Том садится на пол. Прямо здесь, среди осколков зеркала, которые впиваются в джинсы, и не чувствует ничего — только пустоту под рёбрами, как будто кто-то вынул все внутренности и забыл положить обратно.
— А ты что сказал?
— Я сказал, — Билл сползает с кровати, садится напротив, их колени соприкасаются, и через джинсы Том чувствует жар его тела, — что если он уйдёт, я уйду с ним.
Тишина. Такая густая, что её можно резать ножом — тем самым, которым они вскрывают коробки с мерчем после концертов. Том смотрит на брата, и в его глазах — всё: Берлин, 2005-й, первая репетиция в подвале, запах пота и дешёвого пива; первая ссора, когда Билл разбил ему нос случайно локтем; первый раз, когда они поцеловались — пьяные, в гримёрке после тринадцатого концерта тура, когда казалось, что мир рушится, а на самом деле он только начинал рушиться.
— Ты бы ушёл, — голос Тома звучит не как вопрос. Как утверждение.

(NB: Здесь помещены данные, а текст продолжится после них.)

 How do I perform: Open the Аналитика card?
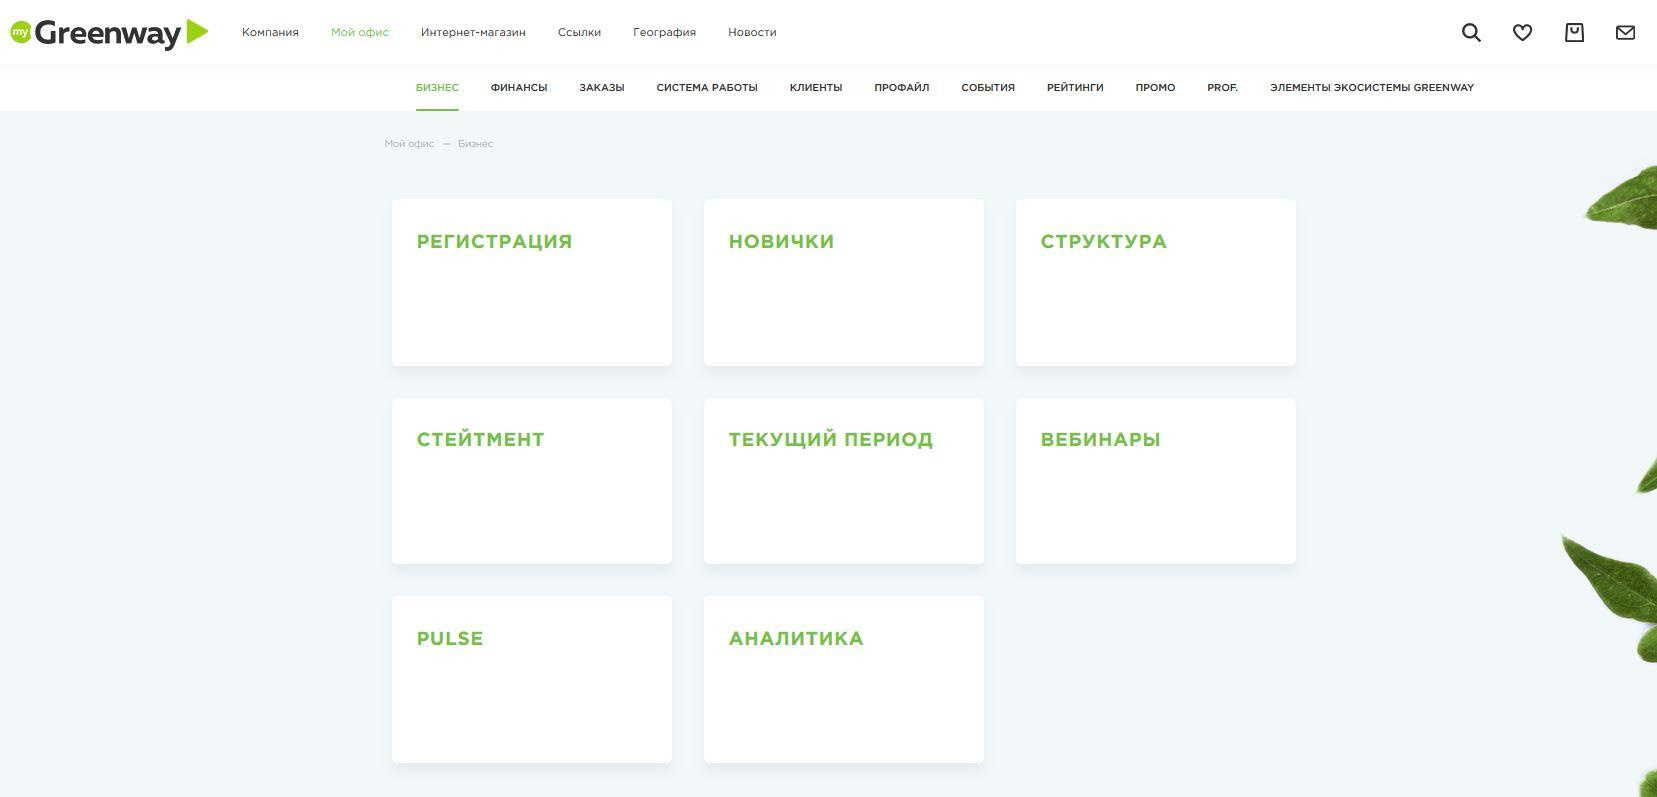coord(843,679)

Как нож, воткнутый в собственное горло.
— Я бы умер там, где ты меня оставишь, — Билл протягивает руку и касается его щеки — там, где ещё не высохла кровь от разбитого зеркала. — Но ты меня нигде не оставляешь. Ты держишь меня так крепко, что у меня синяки на душе.
Том закрывает глаза. В темноте под веками — вспышки софитов, крики фанатов, запах травы и пота, и везде — везде — этот человек, который сидит сейчас напротив, который дышит тем же воздухом, который носит ту же кровь в жилах, но при этом умудряется быть самым чужим, самым недосягаемым, самым запретным плодом, который Том никогда не сможет сорвать до конца.

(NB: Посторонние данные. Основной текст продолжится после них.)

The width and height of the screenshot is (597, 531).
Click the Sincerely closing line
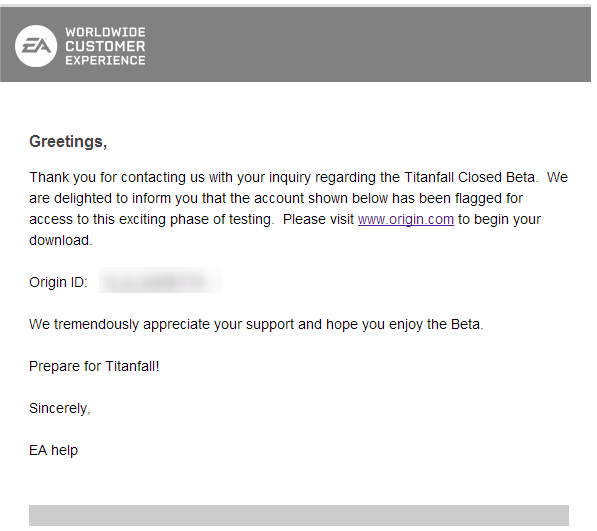pyautogui.click(x=60, y=408)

Он открывает глаза и тянется к Биллу — медленно, так медленно, что тот успевает прочитать по губам всё, что будет сказано после, до того, как слова успевают родиться. Их лбы соприкасаются, и в этой точке соприкосновения — весь мир, вся музыка, вся ложь, которую они рассказывают друг другу каждую ночь перед сном.
— Тогда пусть уходит, — шепчет Том, и его дыхание смешивается с дыханием брата. — Мы справимся вдвоём. Как всегда. Как в самом начале.
Билл качает головой — едва заметно, но достаточно, чтобы Том почувствовал движение волос на своей коже.
— Нет. Не справимся. Потому что когда мы вдвоём — мы уничтожаем всё вокруг. Мы — огонь, которому нужен воздух, чтобы гореть. Без воздуха мы задохнёмся.
Он отстраняется, встаёт, подходит к разбитому зеркалу и смотрит на своё отражение — разорванное на сотни кусков, каждый из которых показывает разного Билла: в одном он ребёнок, в другом — старик, в третьем — тот, кого Том никогда не видел, но всегда боялся.
— Завтра мы скажем Густаву. Всё. Без цензуры.
Том поднимается, подходит сзади, кладёт руки на плечи брата, и их отражения в осколках встречаются — разбитые, искажённые, но всё ещё узнаваемые.
— А потом?
Билл смотрит на него через стеклянную трещину, и в его глазах — горизонт, который они никогда не пересекут, но будут пытаться вечно.
— А потом мы решим, кто из нас достаточно смел, чтобы разбить не зеркало, а правду.